-- START OF INFORMATION GIVEN --

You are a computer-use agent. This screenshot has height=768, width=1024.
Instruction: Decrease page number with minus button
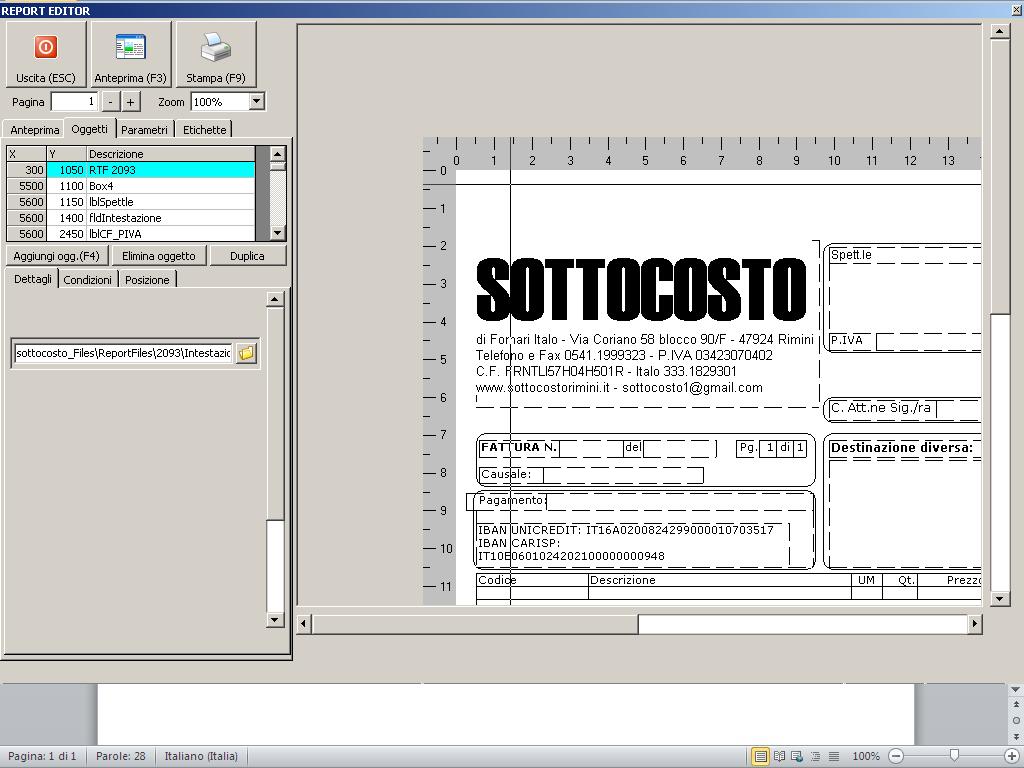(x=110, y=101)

-- END OF INFORMATION GIVEN --
-- START OF INFORMATION GIVEN --

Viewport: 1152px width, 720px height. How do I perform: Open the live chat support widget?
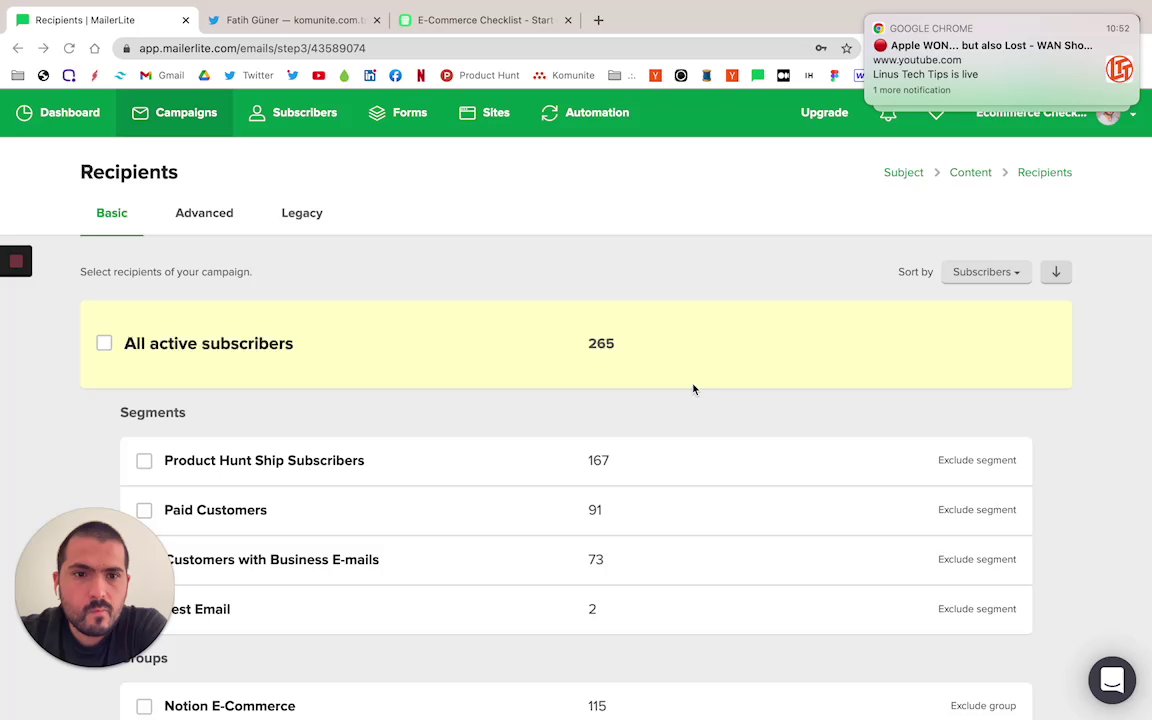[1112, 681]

-- END OF INFORMATION GIVEN --

__TASK OBJECTIVE__.
Rewrite the text from the line with "You are a computer-use" up to and including the line with "(x=110, y=101)" as a numbered list. Skip any blank lines and leave the pictures out.

__EXERCISE RESPONSE__.
1. You are a computer-use agent. This screenshot has height=768, width=1024.
2. Instruction: Decrease page number with minus button
3. (x=110, y=101)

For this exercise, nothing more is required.